§ **Excerpted text**:
□ □ □
In fact, the idea of ‘knowledge for its own sake’ has for many become the key test of higher education policy and strategy, suggesting a higher commitment to the integrity and independence of learning and scholarship; and often placed in opposition to a more impact-oriented or use-directed application of knowledge. But this affects not just higher education policy, but also the appropriateness and legitimacy of the strategic direction of some universities, and perhaps of certain academic disciplines or projects.

I confess that I don’t find this useful. For me, ‘knowledge for its own sake’ is a curiously empty formula, suggesting a metaphysical approach to knowledge that accords it importance without apparently knowing why. I believe strongly in the acquisition, discovery and dissemination of knowledge, but not for its own sake (which to me means nothing), but because knowledge empowers, civilises and innovates. The value of knowledge is in no way mysterious, it is compelling and clear. The case for learning is a much stronger one if its use can be explained clearly. ‘Knowledge for its own sake’ is no better as a pedagogical statement than ‘spinach for its own sake’ would be as a nutritional one.
□ □ □
§ **Provided data**:
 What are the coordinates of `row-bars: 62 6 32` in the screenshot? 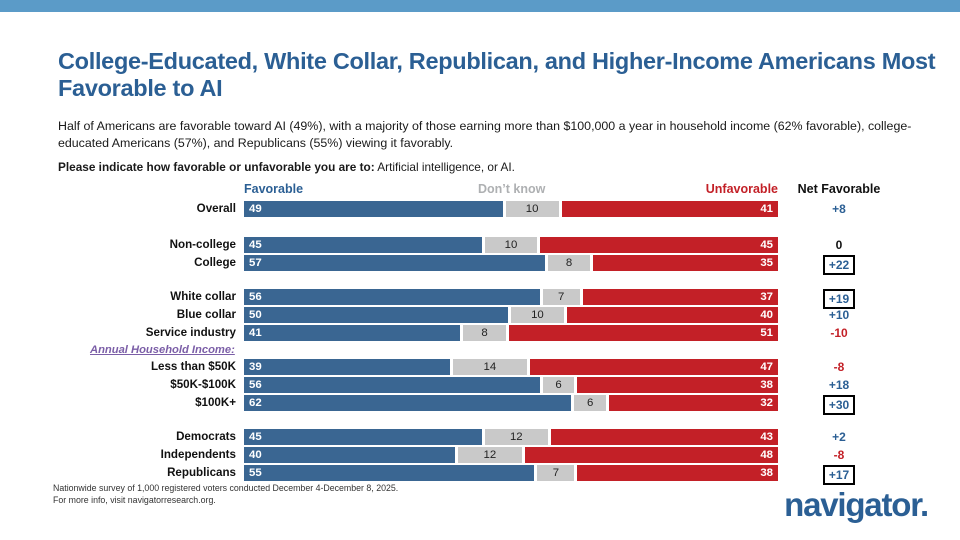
□ □ □
§ **Activities**:
A – According to the excerpt on knowledge for its own sake, what is the idea of "knowledge for its own sake" often placed in opposition to?
B – In the excerpt on knowledge for its own sake, condense the paragraph beginning "I confess that I don't find this useful" into a bulleted list that keeps its main points.
C – List the activities involving knowledge that the writer of the excerpt on knowledge for its own sake says they strongly believe in.

§ **Responses to the tasks**:
A – A more impact-oriented or use-directed application of knowledge.

B –
- The writer does not find "knowledge for its own sake" useful and calls it a curiously empty formula.
- The phrase suggests a metaphysical approach that gives knowledge importance without apparently knowing why.
- The writer strongly supports acquiring, discovering and disseminating knowledge, not for its own sake but because knowledge empowers, civilizes and innovates.
- The value of knowledge is compelling and clear, not mysterious.
- The case for learning is stronger when its use can be clearly explained.
- As a pedagogical statement, "knowledge for its own sake" is no better than "spinach for its own sake" would be as a nutritional one.

C –
- Acquisition of knowledge
- Discovery of knowledge
- Dissemination of knowledge